There is so much we don't know at this time.
Due to the many variations in compensation created by this real estate and banking situation, the only correct answer is, "It depends."
Some distressed property arrangements defer all compensation costs to the buyer. Even in this situation, real bargains can be found.
Other situations, such as short sales, will attempt to adjust the compensation contractually agreed to by the seller and their agent, and may compel the buyer to pay the difference between the contracted compensation and the bank compensation.
Other situations will require a buyer to pay a flat fee up front. What you pay or don't pay may be entirely dependent on the property you happen to take a liking too. Your agent will be an invaluable resource in keeping you away from unexpected costs.

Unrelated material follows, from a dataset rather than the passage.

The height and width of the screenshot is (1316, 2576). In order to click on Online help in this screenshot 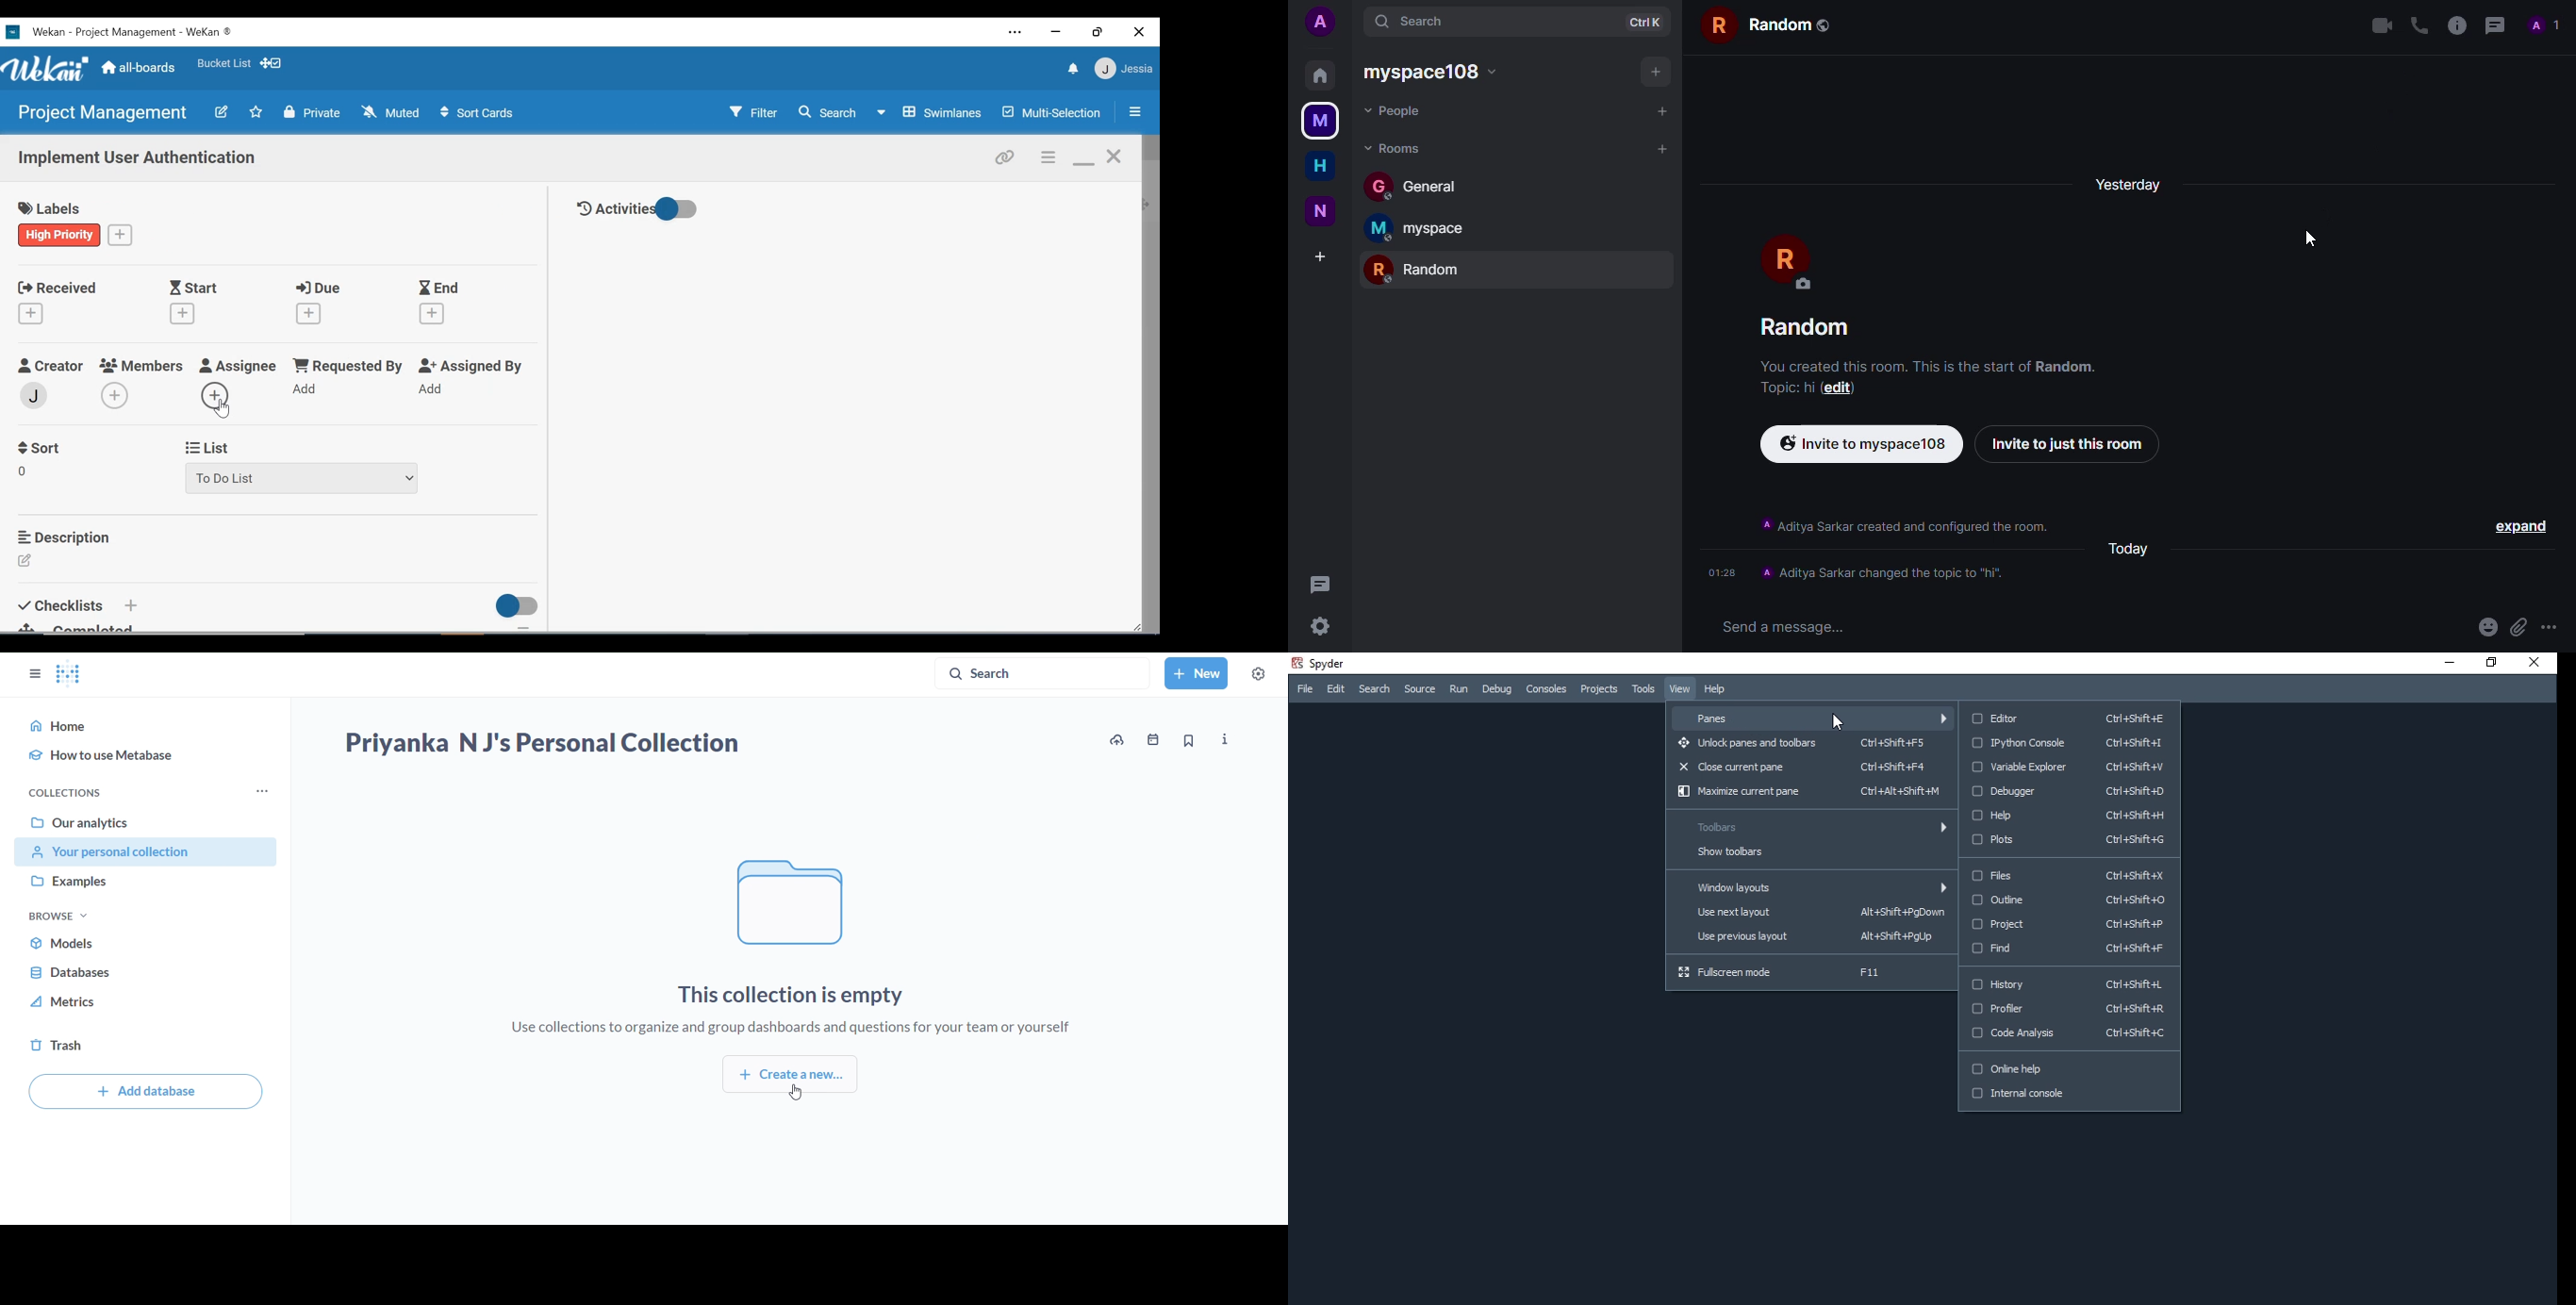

In a traditional transaction, it is the seller who agrees, by contract, what to pay each agent. In most traditional sales this results in the buyer incurring none of the fees associated with professional representation by a licensed agent. Be aware, the agent representing you, may have a minimal compensation requirement and if the seller is unwilling to pay this compensation, you may be on the hook.
There you have it. The complexities and intricacies of the current real estate environmental is mind boggling. The moral to the story is, "Ask your agent and inform your agent what you are willing and/or able to do." As much as a black and white answer is desired, the reality is such a simplistic answer could place you in a very uncomfortable situation.
Sit with your agent and repeat your question. It is truly important and you need to know. In a conventional sale it is the hard earned equity of the homeowner that provides the compensation for real estate professionals. The money a buyer brings, pays the banker.
Best of success in buying your new home. Your decision to stop renting and own will serve you well.